On Wed, Feb 21, 2024 at 10:35 AM Pengfei Xu <pengfei.xu@intel.com> wrote:
>
> Hi Kuniyuki Iwashima and kernel experts,
>
> Greeting!
> There is BUG: soft lockup after sendmsg syscall in v6.8-rc4 in guest.
>
> All detailed info: https://github.com/xupengfe/syzkaller_logs/tree/main/240220_161242_softlockup
> Syzkaller reproduced code: https://github.com/xupengfe/syzkaller_logs/blob/main/240220_161242_softlockup/repro.c
> Syzkaller syscall reproduced steps: https://github.com/xupengfe/syzkaller_logs/blob/main/240220_161242_softlockup/repro.prog
> Kconfig(need make olddefconfig): https://github.com/xupengfe/syzkaller_logs/blob/main/240220_161242_softlockup/kconfig_origin
> Bisect info: https://github.com/xupengfe/syzkaller_logs/blob/main/240220_161242_softlockup/bisect_info.log
> v6.8-rc4 issue dmesg: https://github.com/xupengfe/syzkaller_logs/blob/main/240220_161242_softlockup/841c35169323cd833294798e58b9bf63fa4fa1de_dmesg.log
> bzImage_v6.8-rc4: https://github.com/xupengfe/syzkaller_logs/raw/main/240220_161242_softlockup/bzImage_v6.8-rc4.tar.gz
>
> Bisected and found first bad commit:
> "
> 1279f9d9dec2 af_unix: Call kfree_skb() for dead unix_(sk)->oob_skb in GC.
> "
>
> After reverted above commit on top of v6.8-rc4 kernel, this issue was gone.
>
> Syzkaller repro.report: https://github.com/xupengfe/syzkaller_logs/blob/main/240220_161242_softlockup/repro.report
> "
> watchdog: BUG: soft lockup - CPU#0 stuck for 26s! [gdbus:349]
> Modules linked in:
> irq event stamp: 25162
> hardirqs last  enabled at (25161): [<ffffffff855dff2e>] irqentry_exit+0x3e/0xa0 kernel/entry/common.c:351
> hardirqs last disabled at (25162): [<ffffffff855dded4>] sysvec_apic_timer_interrupt+0x14/0xc0 arch/x86/kernel/apic/apic.c:1076
> softirqs last  enabled at (25140): [<ffffffff8127fcc8>] invoke_softirq kernel/softirq.c:427 [inline]
> softirqs last  enabled at (25140): [<ffffffff8127fcc8>] __irq_exit_rcu+0xa8/0x110 kernel/softirq.c:632
> softirqs last disabled at (25135): [<ffffffff8127fcc8>] invoke_softirq kernel/softirq.c:427 [inline]
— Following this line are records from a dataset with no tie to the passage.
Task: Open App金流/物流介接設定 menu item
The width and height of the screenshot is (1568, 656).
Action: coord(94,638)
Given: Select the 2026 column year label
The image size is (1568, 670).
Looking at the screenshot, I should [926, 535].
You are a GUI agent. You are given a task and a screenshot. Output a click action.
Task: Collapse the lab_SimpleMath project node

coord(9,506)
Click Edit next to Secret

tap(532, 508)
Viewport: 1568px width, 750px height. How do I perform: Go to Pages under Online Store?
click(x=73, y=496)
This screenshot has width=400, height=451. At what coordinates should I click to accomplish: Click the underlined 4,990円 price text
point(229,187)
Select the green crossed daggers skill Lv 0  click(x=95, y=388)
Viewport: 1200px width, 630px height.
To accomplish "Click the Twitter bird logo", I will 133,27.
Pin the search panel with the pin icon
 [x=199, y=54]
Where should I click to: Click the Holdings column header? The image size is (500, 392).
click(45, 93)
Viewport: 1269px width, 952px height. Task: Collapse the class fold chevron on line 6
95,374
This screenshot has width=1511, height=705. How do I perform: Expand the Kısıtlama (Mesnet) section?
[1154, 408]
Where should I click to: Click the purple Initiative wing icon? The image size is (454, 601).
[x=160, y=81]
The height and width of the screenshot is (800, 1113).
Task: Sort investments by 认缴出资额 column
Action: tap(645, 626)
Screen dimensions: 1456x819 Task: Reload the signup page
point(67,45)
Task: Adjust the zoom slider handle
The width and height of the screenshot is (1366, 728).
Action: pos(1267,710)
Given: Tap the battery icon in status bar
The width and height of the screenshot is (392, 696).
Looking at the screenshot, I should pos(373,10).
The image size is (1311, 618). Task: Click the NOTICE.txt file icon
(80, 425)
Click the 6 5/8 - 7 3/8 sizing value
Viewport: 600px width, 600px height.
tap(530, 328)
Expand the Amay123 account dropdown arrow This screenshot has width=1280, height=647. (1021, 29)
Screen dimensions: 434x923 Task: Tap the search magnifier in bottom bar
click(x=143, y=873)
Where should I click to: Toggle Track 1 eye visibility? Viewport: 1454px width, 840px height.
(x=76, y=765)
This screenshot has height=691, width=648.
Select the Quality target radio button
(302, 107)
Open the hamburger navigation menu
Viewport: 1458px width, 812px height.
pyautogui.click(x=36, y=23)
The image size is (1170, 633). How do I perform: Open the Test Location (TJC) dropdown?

> softirqs last disabled at (25135): [<ffffffff8127fcc8>] __irq_exit_rcu+0xa8/0x110 kernel/softirq.c:632
> CPU: 0 PID: 349 Comm: gdbus Not tainted 6.8.0-rc4-2024-02-12-intel-next-e92619743fcb+ #1
> Hardware name: QEMU Standard PC (i440FX + PIIX, 1996), BIOS rel-1.16.0-0-gd239552ce722-prebuilt.qemu.org 04/01/2014
> RIP: 0010:__sanitizer_cov_trace_pc+0x38/0x70 kernel/kcov.c:207
> Code: 65 8b 05 73 89 a0 7e 48 89 e5 48 8b 75 08 a9 00 01 ff 00 74 0f f6 c4 01 74 35 8b 82 e4 1d 00 00 85 c0 74 2b 8b 82 c0 1d 00 00 <83> f8 02 75 20 48 8b 8a c8 1d 00 00 8b 92 c4 1d 00 00 48 8b 01 48
> RSP: 0018:ffff88800b48f7b0 EFLAGS: 00000246
> RAX: 0000000000000000 RBX: ffff888013018000 RCX: 1ffffffff12150bb
> RDX: ffff888011ab8000 RSI: ffffffff8515e235 RDI: ffff888013018770
> RBP: ffff88800b48f7b0 R08: 0000000000000001 R09: fffffbfff120f86e
> R10: ffffffff8907c377 R11: 0000000000000001 R12: ffff888013018000
> R13: dffffc0000000000 R14: ffff888013018630 R15: ffff88800b48f840
> FS:  0000000000000000(0000) GS:ffff88806ca00000(0000) knlGS:0000000000000000
> CS:  0010 DS: 0000 ES: 0000 CR0: 0000000080050033
> CR2: 00007fffcc5fd648 CR3: 0000000006c82000 CR4: 0000000000750ef0
> PKRU: 55555554
> Call Trace:
>  <IRQ>
>  </IRQ>
>  <TASK>
>  unix_gc+0x465/0xfd0 net/unix/garbage.c:319
>  unix_release_sock+0xb8c/0xe80 net/unix/af_unix.c:683
>  unix_release+0x9c/0x100 net/unix/af_unix.c:1064
>  __sock_release+0xb6/0x280 net/socket.c:659
>  sock_close+0x27/0x40 net/socket.c:1421
>  __fput+0x284/0xb70 fs/file_table.c:376
>  ____fput+0x1f/0x30 fs/file_table.c:404
>  task_work_run+0x19d/0x2b0 kernel/task_work.c:180
>  exit_task_work include/linux/task_work.h:38 [inline]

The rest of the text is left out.